In September, USA Today reported on a tort claim notice filed by Steve O’Brien, the school’s former deputy athletic director, alleging that he had been terminated in March for refusing to discipline Hopkins and other department whistleblowers. In the notice, O’Brien, who now works in administration at Santa Clara University’s School of Law—and is himself a trained lawyer with active standing in the California Bar for nearly two decades—alleges Tuite, Papazian and two other administrators caused him “injury, damage or loss.” O’Brien’s attorney, Christopher Boscia, says that O’Brien last week filed a California Whistleblower Protection Act claim, as well as a request for right to sue from the state’s Department of Fair Employment and Housing. (O’Brien declined to comment for this article.)

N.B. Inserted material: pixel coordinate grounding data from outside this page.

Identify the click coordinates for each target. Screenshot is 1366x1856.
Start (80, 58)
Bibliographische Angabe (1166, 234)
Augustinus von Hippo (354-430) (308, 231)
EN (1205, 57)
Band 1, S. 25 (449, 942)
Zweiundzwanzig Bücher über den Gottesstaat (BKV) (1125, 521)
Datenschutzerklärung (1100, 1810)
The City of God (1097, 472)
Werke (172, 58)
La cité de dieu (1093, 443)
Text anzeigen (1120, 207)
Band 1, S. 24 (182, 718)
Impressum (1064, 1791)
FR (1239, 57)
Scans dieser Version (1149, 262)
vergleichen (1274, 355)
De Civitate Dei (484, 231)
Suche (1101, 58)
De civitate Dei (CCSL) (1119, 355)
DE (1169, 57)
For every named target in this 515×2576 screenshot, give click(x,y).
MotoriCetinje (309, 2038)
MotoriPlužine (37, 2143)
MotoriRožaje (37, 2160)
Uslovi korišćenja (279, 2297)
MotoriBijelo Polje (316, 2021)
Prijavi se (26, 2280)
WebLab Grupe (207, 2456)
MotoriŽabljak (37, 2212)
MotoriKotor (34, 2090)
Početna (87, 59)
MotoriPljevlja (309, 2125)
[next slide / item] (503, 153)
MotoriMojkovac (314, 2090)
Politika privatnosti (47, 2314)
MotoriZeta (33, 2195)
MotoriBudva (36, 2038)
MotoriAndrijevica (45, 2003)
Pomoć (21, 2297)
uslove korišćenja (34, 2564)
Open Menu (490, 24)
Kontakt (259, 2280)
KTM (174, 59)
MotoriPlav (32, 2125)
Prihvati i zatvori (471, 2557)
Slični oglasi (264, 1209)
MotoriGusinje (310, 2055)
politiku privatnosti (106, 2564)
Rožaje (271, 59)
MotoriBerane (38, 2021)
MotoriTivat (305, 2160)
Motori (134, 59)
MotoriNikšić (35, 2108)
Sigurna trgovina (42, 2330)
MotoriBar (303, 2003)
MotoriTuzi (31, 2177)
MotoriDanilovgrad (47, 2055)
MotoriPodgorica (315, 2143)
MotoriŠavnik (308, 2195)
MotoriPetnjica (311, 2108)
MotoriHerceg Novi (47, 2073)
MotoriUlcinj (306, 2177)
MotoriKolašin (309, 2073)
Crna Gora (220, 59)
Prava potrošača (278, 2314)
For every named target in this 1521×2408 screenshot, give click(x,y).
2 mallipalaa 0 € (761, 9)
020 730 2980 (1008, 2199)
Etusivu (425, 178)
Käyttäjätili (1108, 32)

A program on the periphery
The Spartans have existed for the last three decades on the knife’s edge of college football’s top division. That existence has been in many ways typical of lower-profile Division I programs struggling to survive as more and more money and power has flowed to Power Five programs like Alabama and Ohio State. In addition to long spells of on-field mediocrity and paltry attendance, SJSU athletics has endured shaky conference realignments, historic state budget cuts, a faculty insurrection, a revolving door of administrators and coaches and various forms of pressure to give up its gridiron dreams.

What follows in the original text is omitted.